The problem provides purposeful practice on inequalities and leads to a proof using mathematical induction.
It also builds on the problems Farey Sequences and Mediant Madness, and provides a foundation for the beautiful and surprising result in Ford Circles.
Possible approach
For a geometrical approach to proving that $\frac{b}{d} < \frac{a+b}{c+d} < \frac{a}{c}$, you may wish to start with Mediant Madness.
To prove algebraically that $\frac{a+b}{c+d} < \frac{a}{c}$, given that $\frac bd < \frac ac$, you may need to offer the hint to rearrange to get $bc < ad$, and add $ac$ to both sides of the inequality.
Next, invite students to use Mediants to quickly calculate the first few Farey Sequences, and calculate $ad-bc$ for a few pairs of Farey Neighbours.

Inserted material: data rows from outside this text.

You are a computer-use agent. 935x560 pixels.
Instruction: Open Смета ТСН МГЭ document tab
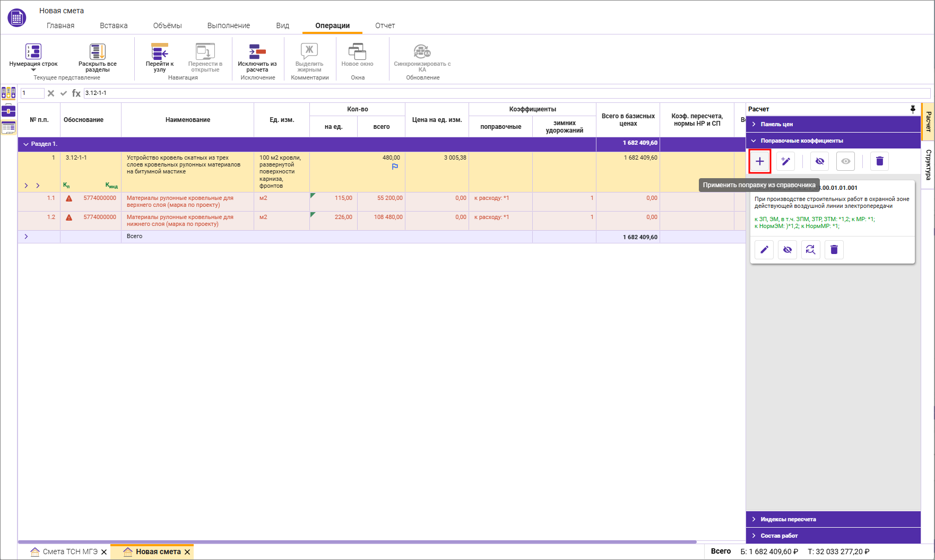70,552
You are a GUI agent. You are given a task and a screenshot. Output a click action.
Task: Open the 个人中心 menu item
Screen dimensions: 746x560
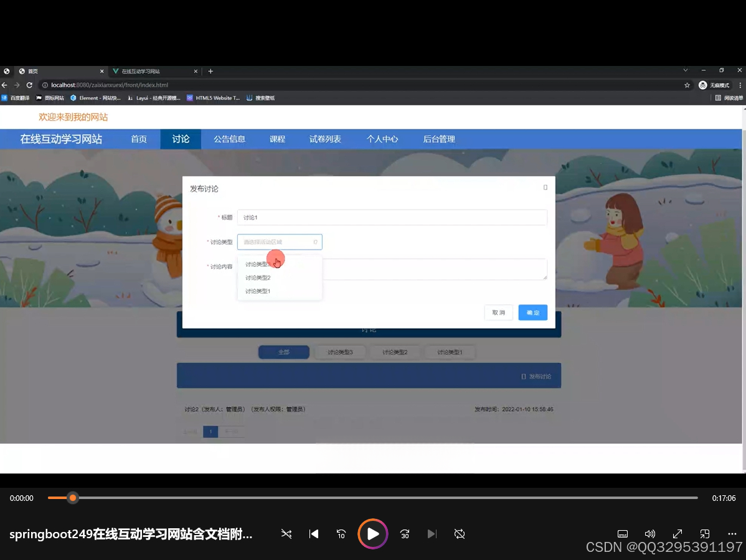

Once they establish that $ad-bc=1$ for the examples they try, invite them to construct a proof by induction to show that it holds for all Farey Neighbours.
Key questions
What are we trying to show?
Is there anything we can do to both sides of the inequality we have, to get us to the inequality we want?
If two fractions are Farey Neighbours in $F_n$, will they still be Farey Neighbours in $F_{n+1}$?
If they are not Farey Neighbours in $F_{n+1}$, what will the new fraction between them be?
Possible extension
After working on this problem, students could explore Ford Circles.